Весьма характерным примером неформального, стихийного характера освоения Приамурья является деятельность Ерофея Хабарова. В 1649 г. к новому якутскому воеводе Д.А. Францбекову обратился с челобитьем «старой оптовщик Ерофейко Хабаров». Он просил, чтобы «Государь бы его, Ерофейка, пожаловал: велел бы с ним охочим служилым и промышленным людям иттить, куда похотят, без государева жалования… а будет де Государевым счастием под Государеву царскую высокую руку приведут Лавкая и Боготу (аборигенные князьцы), или иных каких захребетных неясачных людей, и Государю де в ясашном сборе будет прибыль большая…» [1, C.21]. Совершенно очевидно, что, уповая на «Государеву милость», Ерофей Хабаров обращался лично к воеводе, рассчитывая на его собственный интерес. Воевода дал согласие, повелев «Ерофейку итти, и сним охочим, служилым и промышленным людям 150 человек, или сколько может прибрать...». Разумеется, ни о каком согласовании с Москвой не было речи [1, С.21].

Первый поход Хабарова окончился неудачей – население Нижнего Амура бежало, узнав о приближении русского отряда. Не вполне понятно, какую роль сыграл в этом некий казак Ивашко Елоимов Квашнин, побывавший в даурских селениях ранее Хабарова, и сообщивший местным, будто идущие 500 человек казаков намерены дауров «побить» и «пограбить». Улусные люди дали Квашнину 50 соболей и велели отвезти Хабарову, сказав что у них больше ничего нету так как отдали ясак князю Богдою [1, 22]. Скорее всего, мы имеем дело с обычным шантажом.

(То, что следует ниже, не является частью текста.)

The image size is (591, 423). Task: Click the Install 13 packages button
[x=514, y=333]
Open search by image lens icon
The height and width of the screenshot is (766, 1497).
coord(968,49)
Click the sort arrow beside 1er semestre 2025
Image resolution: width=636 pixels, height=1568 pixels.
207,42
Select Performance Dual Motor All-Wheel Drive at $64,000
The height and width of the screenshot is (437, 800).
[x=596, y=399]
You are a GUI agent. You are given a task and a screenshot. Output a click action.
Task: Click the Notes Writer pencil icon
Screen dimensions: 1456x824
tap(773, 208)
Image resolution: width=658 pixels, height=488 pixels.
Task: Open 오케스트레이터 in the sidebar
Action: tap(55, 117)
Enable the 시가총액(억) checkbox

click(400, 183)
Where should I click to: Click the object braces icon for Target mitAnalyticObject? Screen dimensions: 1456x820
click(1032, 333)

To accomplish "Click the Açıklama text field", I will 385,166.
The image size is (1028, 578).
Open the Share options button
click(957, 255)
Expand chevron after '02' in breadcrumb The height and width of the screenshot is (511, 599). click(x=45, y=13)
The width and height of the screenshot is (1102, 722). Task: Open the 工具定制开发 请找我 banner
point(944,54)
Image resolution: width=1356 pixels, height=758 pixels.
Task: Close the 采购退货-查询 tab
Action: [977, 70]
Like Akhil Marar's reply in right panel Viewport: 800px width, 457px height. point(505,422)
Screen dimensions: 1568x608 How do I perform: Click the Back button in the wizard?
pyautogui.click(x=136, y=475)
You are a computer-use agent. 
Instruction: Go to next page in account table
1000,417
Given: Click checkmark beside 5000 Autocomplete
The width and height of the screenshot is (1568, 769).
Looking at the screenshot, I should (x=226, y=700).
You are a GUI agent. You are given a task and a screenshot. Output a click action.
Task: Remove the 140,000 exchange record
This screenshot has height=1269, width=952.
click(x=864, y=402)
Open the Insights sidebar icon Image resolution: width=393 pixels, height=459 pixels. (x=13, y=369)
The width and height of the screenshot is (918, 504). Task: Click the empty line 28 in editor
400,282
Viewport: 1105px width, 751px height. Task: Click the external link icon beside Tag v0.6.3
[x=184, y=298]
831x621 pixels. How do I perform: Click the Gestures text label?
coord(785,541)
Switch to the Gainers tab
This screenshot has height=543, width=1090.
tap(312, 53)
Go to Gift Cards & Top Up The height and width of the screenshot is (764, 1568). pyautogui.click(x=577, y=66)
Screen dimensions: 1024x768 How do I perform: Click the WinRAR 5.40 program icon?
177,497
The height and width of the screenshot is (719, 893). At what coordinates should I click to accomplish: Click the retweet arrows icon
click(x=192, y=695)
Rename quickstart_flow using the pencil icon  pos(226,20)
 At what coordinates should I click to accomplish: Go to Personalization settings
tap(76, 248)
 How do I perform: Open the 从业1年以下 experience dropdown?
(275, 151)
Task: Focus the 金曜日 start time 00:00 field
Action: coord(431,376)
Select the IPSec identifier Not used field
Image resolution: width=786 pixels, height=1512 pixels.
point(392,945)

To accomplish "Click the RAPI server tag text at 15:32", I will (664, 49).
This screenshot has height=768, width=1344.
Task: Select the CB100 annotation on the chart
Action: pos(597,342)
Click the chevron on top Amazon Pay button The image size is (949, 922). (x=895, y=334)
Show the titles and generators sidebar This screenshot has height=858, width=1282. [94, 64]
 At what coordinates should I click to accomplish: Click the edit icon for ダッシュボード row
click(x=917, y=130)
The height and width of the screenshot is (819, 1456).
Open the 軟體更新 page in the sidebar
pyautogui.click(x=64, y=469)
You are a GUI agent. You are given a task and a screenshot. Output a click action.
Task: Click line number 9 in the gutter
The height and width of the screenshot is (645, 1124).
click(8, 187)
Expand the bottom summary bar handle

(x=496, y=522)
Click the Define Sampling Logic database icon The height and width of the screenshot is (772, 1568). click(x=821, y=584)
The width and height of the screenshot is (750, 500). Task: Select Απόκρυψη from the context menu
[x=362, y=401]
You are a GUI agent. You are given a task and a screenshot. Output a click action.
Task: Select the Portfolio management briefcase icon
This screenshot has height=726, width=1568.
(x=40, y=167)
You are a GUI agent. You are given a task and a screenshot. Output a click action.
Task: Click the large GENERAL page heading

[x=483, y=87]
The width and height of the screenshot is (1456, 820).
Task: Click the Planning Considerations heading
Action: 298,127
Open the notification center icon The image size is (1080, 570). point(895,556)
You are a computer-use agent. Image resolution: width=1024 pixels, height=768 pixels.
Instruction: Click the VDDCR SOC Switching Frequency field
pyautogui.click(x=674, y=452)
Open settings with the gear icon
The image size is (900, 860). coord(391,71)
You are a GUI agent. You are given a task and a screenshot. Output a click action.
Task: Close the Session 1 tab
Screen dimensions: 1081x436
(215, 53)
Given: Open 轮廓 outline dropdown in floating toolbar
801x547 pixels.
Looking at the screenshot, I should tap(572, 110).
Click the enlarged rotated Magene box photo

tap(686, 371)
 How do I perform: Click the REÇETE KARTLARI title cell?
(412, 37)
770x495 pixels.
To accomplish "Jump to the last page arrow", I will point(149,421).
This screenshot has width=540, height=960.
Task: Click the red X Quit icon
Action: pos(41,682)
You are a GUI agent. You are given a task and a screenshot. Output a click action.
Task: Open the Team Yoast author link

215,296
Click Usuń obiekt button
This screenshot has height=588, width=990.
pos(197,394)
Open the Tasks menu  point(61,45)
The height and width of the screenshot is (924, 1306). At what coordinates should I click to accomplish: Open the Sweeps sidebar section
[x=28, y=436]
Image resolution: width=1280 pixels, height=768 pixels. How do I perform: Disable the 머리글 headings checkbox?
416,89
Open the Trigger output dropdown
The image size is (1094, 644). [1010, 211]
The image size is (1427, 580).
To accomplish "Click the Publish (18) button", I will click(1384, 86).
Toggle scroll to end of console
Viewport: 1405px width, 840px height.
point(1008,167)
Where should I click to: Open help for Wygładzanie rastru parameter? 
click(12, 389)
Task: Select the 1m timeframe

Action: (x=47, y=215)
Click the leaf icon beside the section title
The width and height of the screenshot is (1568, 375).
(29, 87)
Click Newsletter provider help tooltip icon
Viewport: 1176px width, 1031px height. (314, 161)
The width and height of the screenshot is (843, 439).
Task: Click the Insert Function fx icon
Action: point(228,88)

Тем не менее, первый поход Хабарова оказался неудачным, а известие о князе Богдое, собирающем ясак с Амурских улусов, вызвало недовольство местной администрации. Снаряжая новый поход Хабарова, Францбеков жестко наказал первопроходцам привести Богдоя «с родом своим и с племенем, и со всеми его улусными людьми» под государеву руку. В послании на имя Богдоя, которое Хабаров должен был передать князю, Францбеков предупреждал, что в случае отказа на Богдоя будет совершен поход русскими войсками численностью 6 тыс. человек с пушками [6а, С. 126 – 130]. Разумеется, якутский воевода не мог располагать столь сильным войском, а сношения с Москвой заняли бы слишком много времени. Подобные наказы о «приведении в подданство» давались и другим первопроходцам, например Т. Чичегину, который располагал всего 137 бойцами [6, С.133].

Первая встреча казаков с маньчжурами тоже не прояснила ситуации. Во время стычки с даурами при Гуйгударовом городке (1651 г.) присутствовали и «богдойские люди» (манжуры), которые не принимали участия в сражении, а ограничились ролью наблюдателей [5, С.56].

Ситуация изменилась после 1652 года, когда 26 марта маньчжурский отряд «князя Исинея» (Си Фу) численностью 600 знаменных воинов с 6 пушками, 30 пищалями и 12 минами, при поддержке около 1500 дауров и дючеров атаковал гарнизон Ачанского городка, поставленного Хабаровым [6, C.57].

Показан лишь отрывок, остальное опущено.